You can register multiple prompts -- each gets its own identifier and hash.

Verification

Before each provider call, the current prompt content is verified against the stored hash:

if not detector.verify("system", current_system_prompt):
    # Drift detected! The prompt has changed since registration.
    audit_logger.log("prompt_drift", {"prompt_id": "system"})

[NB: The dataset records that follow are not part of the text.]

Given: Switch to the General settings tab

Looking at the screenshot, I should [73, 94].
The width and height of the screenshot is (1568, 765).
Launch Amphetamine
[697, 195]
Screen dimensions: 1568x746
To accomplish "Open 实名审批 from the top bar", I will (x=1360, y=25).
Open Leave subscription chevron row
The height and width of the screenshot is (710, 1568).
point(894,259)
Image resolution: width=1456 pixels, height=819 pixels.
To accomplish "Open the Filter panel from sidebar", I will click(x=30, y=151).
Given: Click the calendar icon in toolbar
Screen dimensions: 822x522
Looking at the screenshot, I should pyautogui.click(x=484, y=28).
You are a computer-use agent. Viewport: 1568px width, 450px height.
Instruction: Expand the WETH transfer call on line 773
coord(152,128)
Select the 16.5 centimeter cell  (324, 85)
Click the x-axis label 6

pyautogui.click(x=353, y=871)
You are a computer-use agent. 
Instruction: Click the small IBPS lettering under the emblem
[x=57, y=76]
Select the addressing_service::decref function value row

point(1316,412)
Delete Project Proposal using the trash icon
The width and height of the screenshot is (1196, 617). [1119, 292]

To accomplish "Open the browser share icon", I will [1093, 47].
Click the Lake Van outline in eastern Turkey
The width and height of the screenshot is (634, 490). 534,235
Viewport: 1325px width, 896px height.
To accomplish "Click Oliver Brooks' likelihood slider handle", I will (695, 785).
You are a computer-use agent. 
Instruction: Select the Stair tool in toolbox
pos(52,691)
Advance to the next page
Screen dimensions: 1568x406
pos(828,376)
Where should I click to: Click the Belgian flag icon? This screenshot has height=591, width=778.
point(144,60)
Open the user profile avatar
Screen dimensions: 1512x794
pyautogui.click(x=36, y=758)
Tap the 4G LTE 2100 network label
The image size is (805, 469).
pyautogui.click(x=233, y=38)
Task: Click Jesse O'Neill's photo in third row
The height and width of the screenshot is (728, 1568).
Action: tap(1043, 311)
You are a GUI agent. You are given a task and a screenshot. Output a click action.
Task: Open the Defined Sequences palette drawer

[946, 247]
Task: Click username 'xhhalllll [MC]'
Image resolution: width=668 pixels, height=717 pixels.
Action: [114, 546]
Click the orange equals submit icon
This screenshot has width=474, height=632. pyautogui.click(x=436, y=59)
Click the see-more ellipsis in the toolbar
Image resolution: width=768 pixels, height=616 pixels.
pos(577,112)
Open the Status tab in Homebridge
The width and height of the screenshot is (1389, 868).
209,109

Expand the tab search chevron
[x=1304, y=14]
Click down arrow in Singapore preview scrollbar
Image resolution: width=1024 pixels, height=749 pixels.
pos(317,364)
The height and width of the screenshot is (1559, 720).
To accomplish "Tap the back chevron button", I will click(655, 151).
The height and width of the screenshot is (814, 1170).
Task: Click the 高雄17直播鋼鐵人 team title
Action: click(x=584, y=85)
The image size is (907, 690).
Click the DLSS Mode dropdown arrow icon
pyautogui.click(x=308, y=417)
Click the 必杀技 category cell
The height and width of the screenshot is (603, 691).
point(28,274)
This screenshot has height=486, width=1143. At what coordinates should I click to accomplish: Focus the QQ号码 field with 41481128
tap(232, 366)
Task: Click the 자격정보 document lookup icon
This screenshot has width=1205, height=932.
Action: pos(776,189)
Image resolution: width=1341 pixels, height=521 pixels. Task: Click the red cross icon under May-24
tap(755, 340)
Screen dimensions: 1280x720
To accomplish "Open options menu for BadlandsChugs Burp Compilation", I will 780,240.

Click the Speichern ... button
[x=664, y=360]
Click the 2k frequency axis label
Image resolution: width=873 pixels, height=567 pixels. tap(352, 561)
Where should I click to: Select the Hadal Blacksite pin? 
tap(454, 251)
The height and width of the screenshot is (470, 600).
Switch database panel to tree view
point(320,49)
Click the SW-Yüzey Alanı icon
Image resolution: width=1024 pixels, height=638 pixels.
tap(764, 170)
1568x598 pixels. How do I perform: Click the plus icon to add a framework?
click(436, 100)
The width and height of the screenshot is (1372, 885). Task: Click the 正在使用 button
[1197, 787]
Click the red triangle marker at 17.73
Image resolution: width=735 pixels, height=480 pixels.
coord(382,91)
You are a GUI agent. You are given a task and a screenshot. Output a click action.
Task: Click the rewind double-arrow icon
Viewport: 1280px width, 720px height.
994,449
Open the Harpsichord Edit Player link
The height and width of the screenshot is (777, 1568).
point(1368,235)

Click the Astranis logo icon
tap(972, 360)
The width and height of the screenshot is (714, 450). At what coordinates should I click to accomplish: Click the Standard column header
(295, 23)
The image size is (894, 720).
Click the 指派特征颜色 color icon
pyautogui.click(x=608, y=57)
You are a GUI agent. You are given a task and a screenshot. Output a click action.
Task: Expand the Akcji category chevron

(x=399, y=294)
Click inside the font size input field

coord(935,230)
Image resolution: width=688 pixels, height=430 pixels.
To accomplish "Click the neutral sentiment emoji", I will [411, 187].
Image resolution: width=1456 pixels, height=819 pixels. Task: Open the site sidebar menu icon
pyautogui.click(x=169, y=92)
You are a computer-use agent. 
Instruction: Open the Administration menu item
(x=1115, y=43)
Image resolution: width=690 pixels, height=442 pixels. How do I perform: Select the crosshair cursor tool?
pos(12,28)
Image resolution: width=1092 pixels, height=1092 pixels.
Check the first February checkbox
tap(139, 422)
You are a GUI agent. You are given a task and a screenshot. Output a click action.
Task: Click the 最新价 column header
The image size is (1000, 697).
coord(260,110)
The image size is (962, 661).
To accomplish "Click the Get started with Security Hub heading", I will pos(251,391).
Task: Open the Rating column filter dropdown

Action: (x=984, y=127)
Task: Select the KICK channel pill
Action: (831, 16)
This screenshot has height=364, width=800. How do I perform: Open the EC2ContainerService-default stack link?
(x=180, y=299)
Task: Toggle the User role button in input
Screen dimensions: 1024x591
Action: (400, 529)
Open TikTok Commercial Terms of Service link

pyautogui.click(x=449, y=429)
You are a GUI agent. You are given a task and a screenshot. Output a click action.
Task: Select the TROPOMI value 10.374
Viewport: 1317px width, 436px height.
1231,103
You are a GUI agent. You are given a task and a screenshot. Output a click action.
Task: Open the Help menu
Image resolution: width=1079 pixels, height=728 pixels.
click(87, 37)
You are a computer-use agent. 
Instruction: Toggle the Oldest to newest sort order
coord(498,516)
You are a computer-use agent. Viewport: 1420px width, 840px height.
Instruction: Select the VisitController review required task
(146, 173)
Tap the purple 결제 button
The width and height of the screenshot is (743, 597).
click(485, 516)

If the identifier was never registered, verify() returns True (nothing to check).

Bulk Verification

Check all registered prompts at once:

report = detector.verify_all({
    "system": current_system_prompt,
    "tool_definitions": current_tool_json,
})

for entry in report:
    if entry["drifted"]:
        print(f"DRIFT: {entry['prompt_id']}")
        print(f"  Expected: {entry['expected_hash']}")
        print(f"  Actual:   {entry['actual_hash']}")

Audit Events

When drift is detected, the runtime emits a prompt_drift audit event:

{
  "event_type": "prompt_drift",
  "category": "security",
  "detail": {
    "prompt_id": "system",
    "expected_hash": "a3b2c1d4...",
    "actual_hash": "f7e8d9c0..."
  }
}

View drift events with:

missy audit security --limit 20

Drift Report

The get_drift_report() method returns the stored state of all registered prompts:

report = detector.get_drift_report()
# [
#     {"prompt_id": "system", "expected_hash": "a3b2c1d4..."},
#     {"prompt_id": "tool_definitions", "expected_hash": "e5f6a7b8..."},
# ]

Design Notes

  • SHA-256 hashing -- the hash is computed over the UTF-8 encoding of the prompt text. SHA-256 provides collision resistance sufficient for integrity checking.
  • No persistence -- hashes are held in memory for the session duration. Each new session re-registers its prompts.
  • Zero dependencies -- uses only the Python standard library hashlib.